Winship is loving it. “How about hair and hooves, teeth, and horns?”
Mrs. Pate slings her jowls back and forth. “Naw, ’cause people would spot hair or pieces of teeth and hoofs. You can’t grind them fine enough. Too hard. People’d bite down on a chunk of something like that and break a tooth and want to sue. And ain’t nobody gon’ stand for hair in they food.”
She leans forward in her chair. It groans and complains but holds steady as a trestle. “Y’ever read the labels on stuff like summer sausage and potted meat and Vienna sausage, stuff like that?”
I shake my head no.
“Well, y’ort to sometime. It will open your eyes.”
“And shut down your hunger,” Winship adds.
[Next week you’ll learn a little bit more some foods you may have heard about but never tried—and won’t, after you’ve read what the Pates have to say about the way they’re made.]
She settles back in her chair again and pontificates: “They got fancy little cover-up words like ‘meat by-products,’ you know. And that means that it ain’t meat. It is what kept the meat alive and up walkin’ around until it got slaughtered. It’s all them thangs I mentioned, and prolly a lot more that I didn’t.”
“You forgot about that term ‘mechanically separated poultry’ that they use on them labels too,” Mr. Pate says.
I look at him. “What the hell does that mean?”
“I’ll tell you what it means,” the old woman breaks in. “It means what they do is take chicken bones and tissure that ain’t used in any other way and grind it up and force it thoo a sieve and they come up with a kinda paste that goes into the bulk of stuff like potted meat and summer sausage is what it means.”
I keep staring at the slices of Axis sausage on my plate. Once this conversation got really rolling, I just nibbled at my crackers. Right now I am in no mood for any kind of meat.
“Partially defatted cooked pork fatty tissure, partially defatted cooked beef fatty tissure, stuff like that, that don’t tell you nothin’. All that does is confuse me.” The old lady is animated now.
Winship laughs out loud. “And don’t forget sodium erythorbate, dextrose, sodium nitrate, sodium nitrite, corn syrup, lactic acid, hydrolyzed corn gluten, wheat gluten proteins, water, and Lord knows what other little dribblings to do this and that to keep it marginally fit for human consumption.”

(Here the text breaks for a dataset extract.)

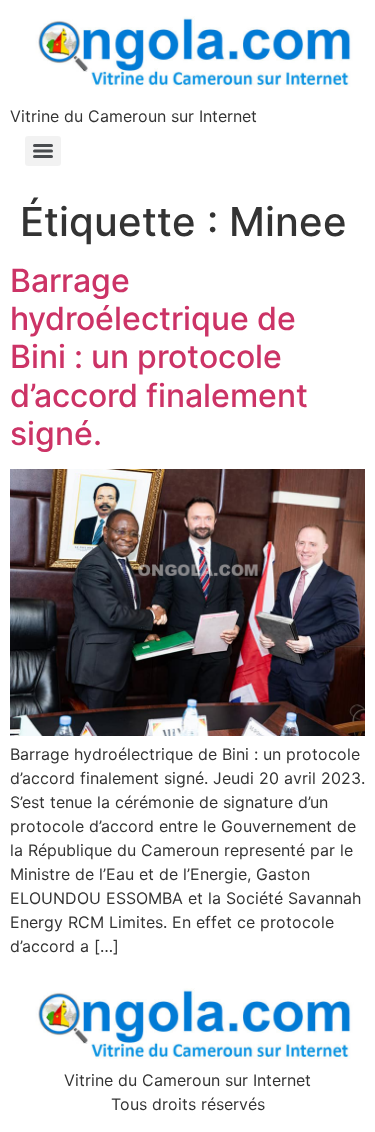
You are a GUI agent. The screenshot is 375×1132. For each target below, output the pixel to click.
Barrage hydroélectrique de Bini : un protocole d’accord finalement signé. (159, 357)
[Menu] (43, 151)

“Give me head cheese any day,” Mr. Pate says.
I spin around and look at him. “What? That sounds about as appetizing as ear wax or TOE cheese.”
“Y’ain’t heard of head cheese?”
“Yes, I have heard of it, but I don’t know what it is.”
“Made out of the head meat off a pig,” he says.
Winship now takes the floor, so to speak. Having been to medical school and all, he knows a great deal more about most things than the average person. “What they do is clean the head and boil it until all the meat falls off the bone. Then they take the meat and chop it up and season it and put it back in the water it was boiled in. They pour it into molds and chill it, and what comes out is a jellied loaf that can be sliced. I don’t eat it myself, but Mr. Pate finds it a delicacy.”
Like Scarlett in the garden, I lift my eyes to the heavens and declare, “As God is my witness, I will never be hungry again.”
“Aw, Perfesser, we talkin’ about stuff you buy in the store.” She points to my plate. “That sausage there ain’t got nothin’ but Axis deer meat and the best cuts of hog meat in it. I don’t even take a chanch of it goin’ bad just layin’ around and freeze it. I unthawed that just this mornin’.”
“Just this mornin’.”
I stand up. “Uh, Bob, I guess we’d better be going, don’t you think? I wanted to hunt a little while this afternoon.”
He nods and rises and we say our goodbyes.
“She unthawed it just this morning,” I mutter as we walk along the caliche road toward home, our feet making little whispering sounds, and then we don’t talk for a long time. When we do, it is not about food.